━━ TEXT SEGMENT ━━

If I can help it, I usually never order the set menu. (Except in smaller French towns). There are only three circumstances where a set menu has its uses. The first is if you are dealing with a cuisine you are not very familiar with. Then it might help to try a balanced menu that the chef has put together for you.

In France, there has long been a tradition of two or three set menus at different prices. They will have the same dishes as the a la carte but if you ordered them separately, they would cost much more than they do as part of the set menu.

Price is a factor that leads many people in the West to order the set menu at great restaurants at lunch-time. It is far cheaper than the a la carte, the dishes are already prepped in the kitchen and come out quickly. And you can choose the menu with the sea bass or the one with the steak. So you don’t feel totally restricted. You still have some freedom of choice.

I don’t scoff at cheap lunches because in my younger days, when I did not have the money to go to dinner at very good restaurants, I would go for the cheap lunch. The food was nearly always very good and you had a sense of what the restaurant was really like.

These three circumstances are the exceptions. What we have now is the current rage: The tasting menu. In the beginning, this was an adjunct to the normal menu. The chef wanted you to try his best dishes so he took the greatest hits from the a la carte menu, made smaller portions and put out a menu of eight or more dishes.

There was a phase in my life when I was trying to assess restaurants and chefs and the tasting menu was a good way of doing it. If the chef says these are his best dishes and they aren’t any good, well then, he is not a very good chef, is he?

Over the years I have drifted away from tasting menus. It is just too much food and the starters are usually so elaborate and filling that by the time you get to the main courses, you are not very hungry any longer.

Now, I have a golden rule. If I go to a restaurant and there is an a la carte option, I will always choose it over a tasting menu.

━━━
━━ DATA SHOWN ━━

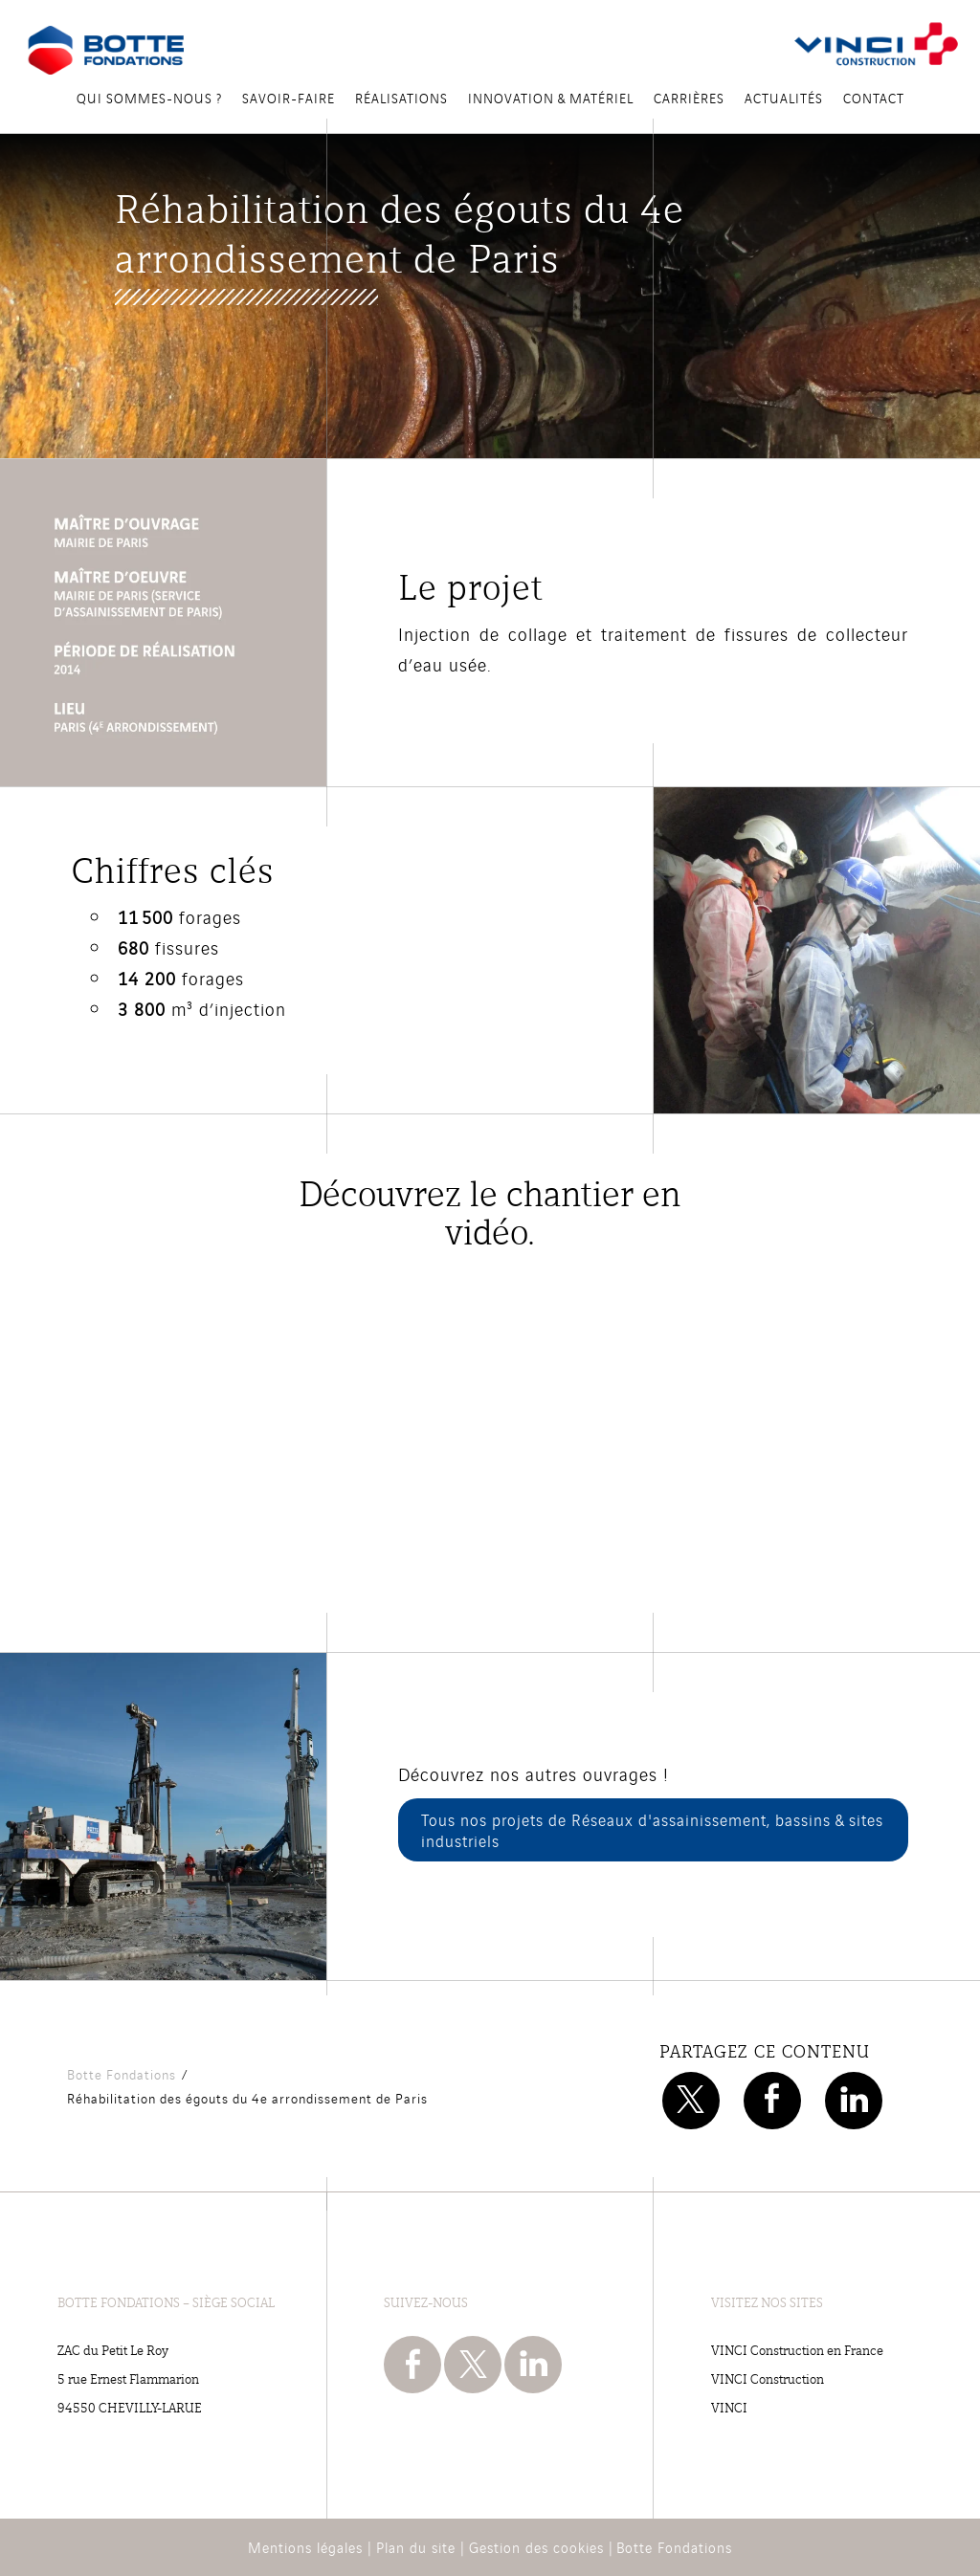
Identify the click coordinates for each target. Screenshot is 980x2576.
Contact (873, 97)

━━━

• **WHAT IS ASKED**
Please reproduce the stretch from "If I can help" through "of the set menu." in the text on set menus, updating "balanced menu" to "varied menu".

• **EXERCISE OUTPUT**
If I can help it, I usually never order the set menu. (Except in smaller French towns). There are only three circumstances where a set menu has its uses. The first is if you are dealing with a cuisine you are not very familiar with. Then it might help to try a varied menu that the chef has put together for you.

In France, there has long been a tradition of two or three set menus at different prices. They will have the same dishes as the a la carte but if you ordered them separately, they would cost much more than they do as part of the set menu.